• **Exercise description**:
Reproduce the records below exactly, but only between the lines holding "Click the Publish icon in header" and "800x413 pixels.", inclusive.
──────── Records to process
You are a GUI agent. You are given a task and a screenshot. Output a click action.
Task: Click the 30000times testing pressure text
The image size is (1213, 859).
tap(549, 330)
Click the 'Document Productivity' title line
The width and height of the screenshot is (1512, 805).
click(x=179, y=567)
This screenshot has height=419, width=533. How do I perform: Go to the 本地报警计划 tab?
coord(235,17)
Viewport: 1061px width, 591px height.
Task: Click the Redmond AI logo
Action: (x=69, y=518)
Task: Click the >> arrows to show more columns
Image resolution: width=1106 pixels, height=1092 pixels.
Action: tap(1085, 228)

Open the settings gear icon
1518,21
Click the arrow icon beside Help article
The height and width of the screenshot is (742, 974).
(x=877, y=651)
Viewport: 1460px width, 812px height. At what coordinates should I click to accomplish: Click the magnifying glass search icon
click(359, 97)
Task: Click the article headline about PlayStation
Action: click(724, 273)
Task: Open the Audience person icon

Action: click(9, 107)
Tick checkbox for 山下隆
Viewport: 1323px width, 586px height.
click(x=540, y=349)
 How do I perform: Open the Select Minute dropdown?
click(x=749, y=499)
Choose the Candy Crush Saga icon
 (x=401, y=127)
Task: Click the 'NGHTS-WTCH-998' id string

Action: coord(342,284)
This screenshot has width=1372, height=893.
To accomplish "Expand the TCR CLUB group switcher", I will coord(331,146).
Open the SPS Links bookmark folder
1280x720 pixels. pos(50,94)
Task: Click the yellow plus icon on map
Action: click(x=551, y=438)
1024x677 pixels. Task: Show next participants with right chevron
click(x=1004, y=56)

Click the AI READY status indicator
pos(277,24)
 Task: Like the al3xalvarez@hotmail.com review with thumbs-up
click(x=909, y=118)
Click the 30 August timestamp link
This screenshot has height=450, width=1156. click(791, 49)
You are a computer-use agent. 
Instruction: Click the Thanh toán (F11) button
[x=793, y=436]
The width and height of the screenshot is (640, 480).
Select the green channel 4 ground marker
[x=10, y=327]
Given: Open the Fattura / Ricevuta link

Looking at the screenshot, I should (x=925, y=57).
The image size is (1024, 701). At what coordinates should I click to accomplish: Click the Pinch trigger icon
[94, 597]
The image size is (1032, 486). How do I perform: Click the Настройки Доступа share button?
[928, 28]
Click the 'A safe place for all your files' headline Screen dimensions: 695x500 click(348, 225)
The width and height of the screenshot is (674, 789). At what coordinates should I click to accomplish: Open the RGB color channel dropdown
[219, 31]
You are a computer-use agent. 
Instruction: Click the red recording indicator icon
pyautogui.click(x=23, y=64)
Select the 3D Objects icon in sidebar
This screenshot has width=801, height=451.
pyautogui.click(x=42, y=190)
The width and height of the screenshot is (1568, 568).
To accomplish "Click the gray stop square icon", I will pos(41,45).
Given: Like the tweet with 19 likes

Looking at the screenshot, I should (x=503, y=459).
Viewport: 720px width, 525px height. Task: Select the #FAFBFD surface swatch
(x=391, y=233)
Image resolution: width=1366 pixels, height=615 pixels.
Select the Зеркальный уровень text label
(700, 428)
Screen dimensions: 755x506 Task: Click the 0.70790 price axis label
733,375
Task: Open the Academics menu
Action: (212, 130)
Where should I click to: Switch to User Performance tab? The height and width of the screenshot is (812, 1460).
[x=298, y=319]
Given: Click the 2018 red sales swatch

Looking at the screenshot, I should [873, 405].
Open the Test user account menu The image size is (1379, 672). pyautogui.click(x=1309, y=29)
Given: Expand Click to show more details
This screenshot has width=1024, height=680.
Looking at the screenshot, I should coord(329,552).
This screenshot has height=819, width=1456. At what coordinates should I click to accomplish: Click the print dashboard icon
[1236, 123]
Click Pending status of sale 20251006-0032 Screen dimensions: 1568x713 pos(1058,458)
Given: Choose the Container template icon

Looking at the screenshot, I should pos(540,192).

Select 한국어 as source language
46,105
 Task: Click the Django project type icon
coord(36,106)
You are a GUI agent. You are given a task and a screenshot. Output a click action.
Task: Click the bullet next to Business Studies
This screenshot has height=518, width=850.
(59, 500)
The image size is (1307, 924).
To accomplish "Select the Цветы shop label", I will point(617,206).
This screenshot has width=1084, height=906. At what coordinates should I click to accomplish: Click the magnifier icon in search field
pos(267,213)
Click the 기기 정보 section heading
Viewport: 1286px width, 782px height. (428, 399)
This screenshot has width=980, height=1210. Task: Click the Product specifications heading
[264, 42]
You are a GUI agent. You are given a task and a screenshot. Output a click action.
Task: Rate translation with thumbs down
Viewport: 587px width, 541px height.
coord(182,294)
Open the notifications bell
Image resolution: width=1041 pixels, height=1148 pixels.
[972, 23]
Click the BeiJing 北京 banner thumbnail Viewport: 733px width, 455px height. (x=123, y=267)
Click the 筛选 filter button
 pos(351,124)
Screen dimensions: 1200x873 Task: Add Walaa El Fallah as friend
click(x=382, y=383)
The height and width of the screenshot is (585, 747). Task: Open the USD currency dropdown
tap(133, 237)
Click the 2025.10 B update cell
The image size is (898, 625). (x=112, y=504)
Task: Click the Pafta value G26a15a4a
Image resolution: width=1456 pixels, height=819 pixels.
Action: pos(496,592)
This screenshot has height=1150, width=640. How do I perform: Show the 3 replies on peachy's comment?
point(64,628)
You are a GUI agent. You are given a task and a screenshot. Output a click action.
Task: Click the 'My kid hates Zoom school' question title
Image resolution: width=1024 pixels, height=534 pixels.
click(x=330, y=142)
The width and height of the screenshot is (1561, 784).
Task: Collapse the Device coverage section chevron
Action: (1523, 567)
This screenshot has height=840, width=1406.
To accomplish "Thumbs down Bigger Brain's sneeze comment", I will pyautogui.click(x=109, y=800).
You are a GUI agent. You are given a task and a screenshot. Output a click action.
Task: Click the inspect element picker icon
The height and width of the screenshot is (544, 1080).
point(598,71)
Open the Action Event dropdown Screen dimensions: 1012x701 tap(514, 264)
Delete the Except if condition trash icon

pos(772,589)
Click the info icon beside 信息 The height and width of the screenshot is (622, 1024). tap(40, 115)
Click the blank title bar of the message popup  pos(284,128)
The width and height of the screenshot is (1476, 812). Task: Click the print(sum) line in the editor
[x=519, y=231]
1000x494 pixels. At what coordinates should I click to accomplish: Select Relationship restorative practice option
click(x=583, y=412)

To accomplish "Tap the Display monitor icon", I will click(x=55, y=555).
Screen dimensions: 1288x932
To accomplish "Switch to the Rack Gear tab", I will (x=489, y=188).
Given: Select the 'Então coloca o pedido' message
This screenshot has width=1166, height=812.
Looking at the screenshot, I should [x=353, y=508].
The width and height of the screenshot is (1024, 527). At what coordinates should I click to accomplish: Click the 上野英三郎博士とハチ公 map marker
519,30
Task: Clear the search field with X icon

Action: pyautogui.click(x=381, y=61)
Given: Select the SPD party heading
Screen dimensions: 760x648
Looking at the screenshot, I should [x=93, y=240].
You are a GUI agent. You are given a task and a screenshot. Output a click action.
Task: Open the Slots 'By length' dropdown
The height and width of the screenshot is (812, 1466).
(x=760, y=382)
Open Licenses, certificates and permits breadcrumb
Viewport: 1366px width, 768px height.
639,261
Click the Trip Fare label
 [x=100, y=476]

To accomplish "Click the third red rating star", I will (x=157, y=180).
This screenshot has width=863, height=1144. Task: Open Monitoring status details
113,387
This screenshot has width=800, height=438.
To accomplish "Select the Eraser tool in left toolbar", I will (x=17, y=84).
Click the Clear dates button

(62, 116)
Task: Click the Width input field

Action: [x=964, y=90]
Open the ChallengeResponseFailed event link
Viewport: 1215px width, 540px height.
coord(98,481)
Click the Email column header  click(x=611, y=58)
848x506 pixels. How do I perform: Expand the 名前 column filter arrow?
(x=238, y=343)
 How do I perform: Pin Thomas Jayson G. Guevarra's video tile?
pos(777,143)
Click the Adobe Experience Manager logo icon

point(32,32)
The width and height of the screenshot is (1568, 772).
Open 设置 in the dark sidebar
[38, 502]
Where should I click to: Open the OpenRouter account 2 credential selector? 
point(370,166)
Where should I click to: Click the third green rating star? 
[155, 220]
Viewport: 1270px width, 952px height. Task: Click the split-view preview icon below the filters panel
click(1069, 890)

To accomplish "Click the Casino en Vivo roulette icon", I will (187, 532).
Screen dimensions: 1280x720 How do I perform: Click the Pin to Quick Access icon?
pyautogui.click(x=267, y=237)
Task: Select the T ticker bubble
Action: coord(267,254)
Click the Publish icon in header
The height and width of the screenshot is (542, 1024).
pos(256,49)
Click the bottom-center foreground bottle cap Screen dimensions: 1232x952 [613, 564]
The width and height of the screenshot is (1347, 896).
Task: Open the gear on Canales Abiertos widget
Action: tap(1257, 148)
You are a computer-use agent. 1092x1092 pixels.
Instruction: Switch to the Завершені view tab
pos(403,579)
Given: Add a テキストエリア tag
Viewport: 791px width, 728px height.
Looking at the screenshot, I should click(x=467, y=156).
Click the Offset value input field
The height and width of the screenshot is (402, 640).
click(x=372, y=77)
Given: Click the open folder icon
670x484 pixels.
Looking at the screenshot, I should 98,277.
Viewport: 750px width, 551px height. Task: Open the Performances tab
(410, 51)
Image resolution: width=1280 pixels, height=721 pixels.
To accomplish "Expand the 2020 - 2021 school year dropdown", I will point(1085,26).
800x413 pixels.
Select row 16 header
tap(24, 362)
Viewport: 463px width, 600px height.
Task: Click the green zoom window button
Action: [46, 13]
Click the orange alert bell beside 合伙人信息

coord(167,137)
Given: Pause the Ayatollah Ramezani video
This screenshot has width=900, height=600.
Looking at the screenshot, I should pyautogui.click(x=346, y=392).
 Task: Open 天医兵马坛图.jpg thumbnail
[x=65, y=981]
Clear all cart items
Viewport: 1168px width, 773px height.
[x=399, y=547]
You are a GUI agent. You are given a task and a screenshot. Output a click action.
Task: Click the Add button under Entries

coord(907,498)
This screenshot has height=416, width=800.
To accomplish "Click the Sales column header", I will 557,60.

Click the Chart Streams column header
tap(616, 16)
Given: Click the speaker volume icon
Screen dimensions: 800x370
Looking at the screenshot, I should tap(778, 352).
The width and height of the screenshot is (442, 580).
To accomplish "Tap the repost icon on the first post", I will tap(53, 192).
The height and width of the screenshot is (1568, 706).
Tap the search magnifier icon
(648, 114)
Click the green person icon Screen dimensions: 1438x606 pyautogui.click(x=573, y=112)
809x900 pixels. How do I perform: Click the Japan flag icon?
────────────────
• **Response area**:
Click the Publish icon in header
The height and width of the screenshot is (542, 1024).
pos(256,49)
Click the bottom-center foreground bottle cap Screen dimensions: 1232x952 [613, 564]
The width and height of the screenshot is (1347, 896).
Task: Open the gear on Canales Abiertos widget
Action: tap(1257, 148)
You are a computer-use agent. 1092x1092 pixels.
Instruction: Switch to the Завершені view tab
pos(403,579)
Given: Add a テキストエリア tag
Viewport: 791px width, 728px height.
Looking at the screenshot, I should click(x=467, y=156).
Click the Offset value input field
The height and width of the screenshot is (402, 640).
click(x=372, y=77)
Given: Click the open folder icon
670x484 pixels.
Looking at the screenshot, I should 98,277.
Viewport: 750px width, 551px height. Task: Open the Performances tab
(410, 51)
Image resolution: width=1280 pixels, height=721 pixels.
To accomplish "Expand the 2020 - 2021 school year dropdown", I will point(1085,26).
800x413 pixels.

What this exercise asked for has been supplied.